- [HOW TO COMPLETE THIS TASK]
For the entries below, the result should be an exact transcription of the lines from the one with "Image resolution: width=640, height=2576." up to and including the one with "View Profile", and only those.

- [DATA TO PROCESS]

###

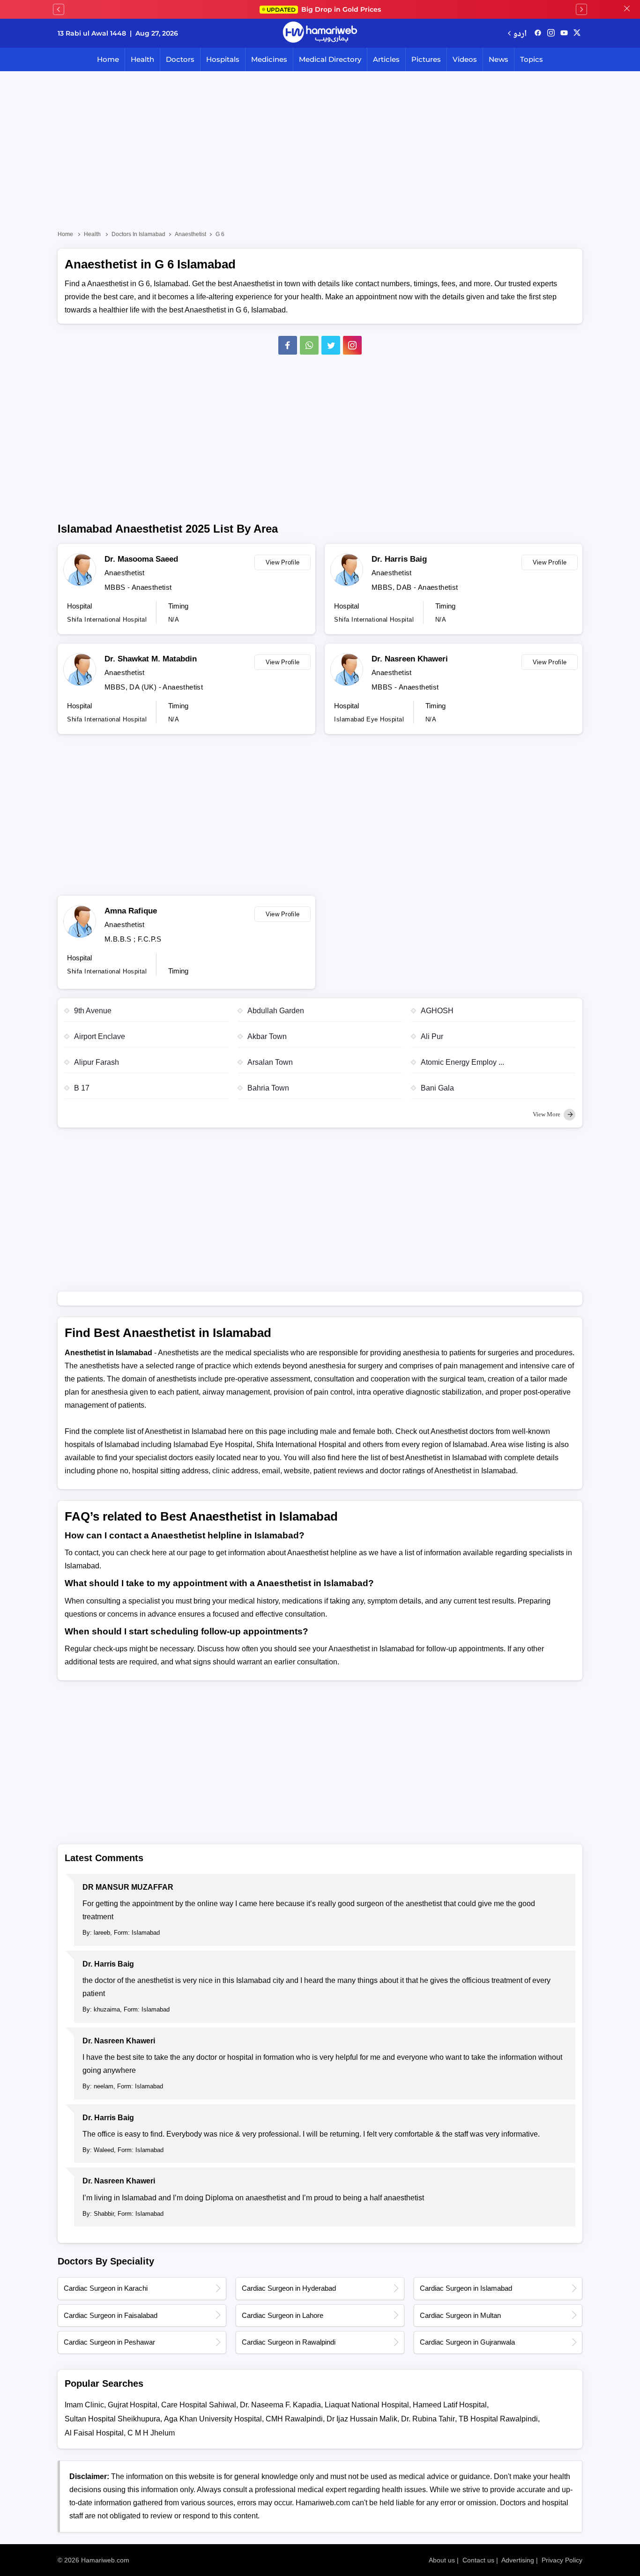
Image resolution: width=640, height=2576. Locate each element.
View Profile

###

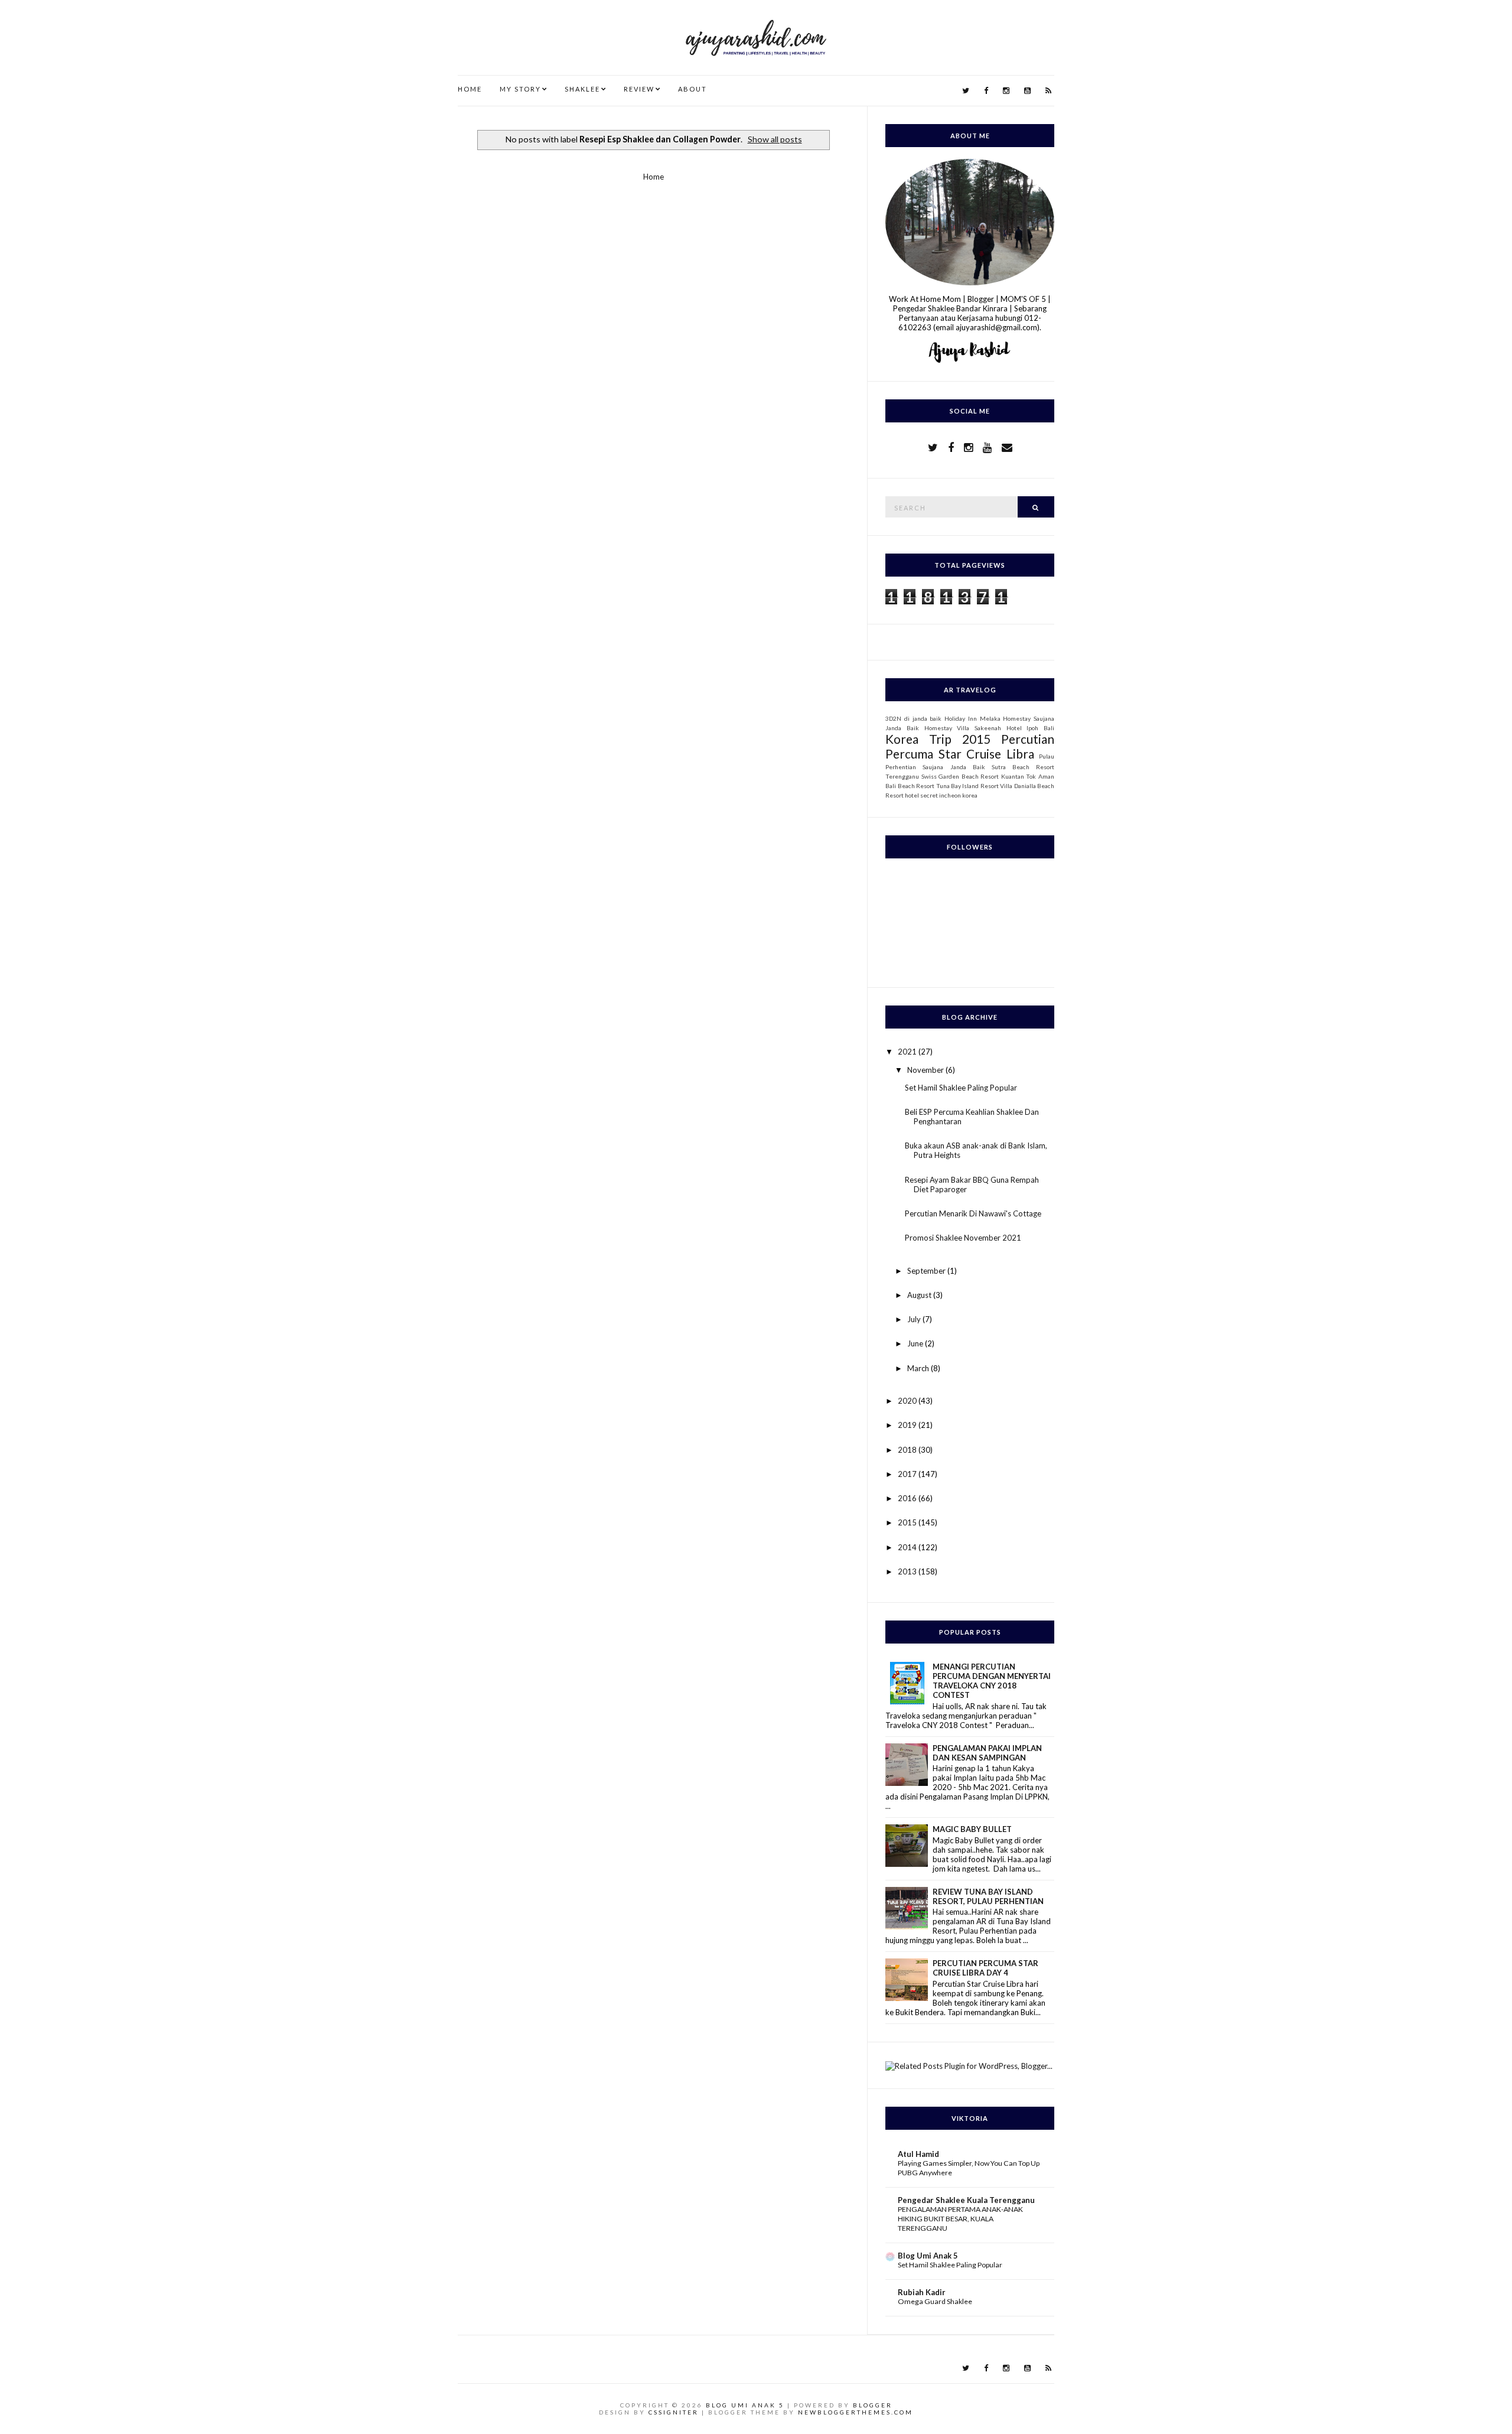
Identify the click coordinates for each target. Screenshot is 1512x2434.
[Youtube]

###

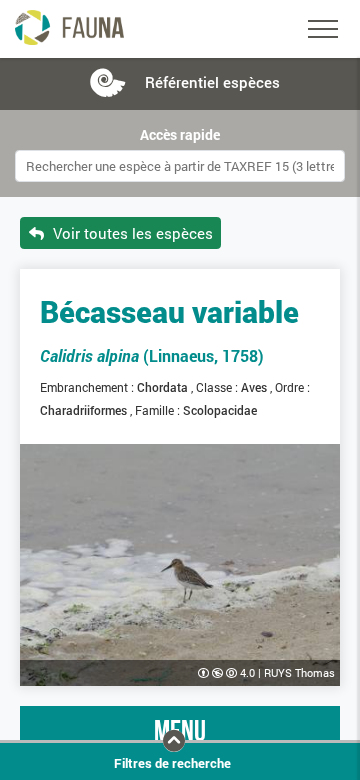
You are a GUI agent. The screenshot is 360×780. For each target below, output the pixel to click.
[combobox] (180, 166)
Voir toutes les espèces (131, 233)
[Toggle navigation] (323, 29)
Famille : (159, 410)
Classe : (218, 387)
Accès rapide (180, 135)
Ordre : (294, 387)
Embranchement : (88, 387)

###

- [ANSWER FOR THIS EXERCISE]
Image resolution: width=640, height=2576. Locate each element.
View Profile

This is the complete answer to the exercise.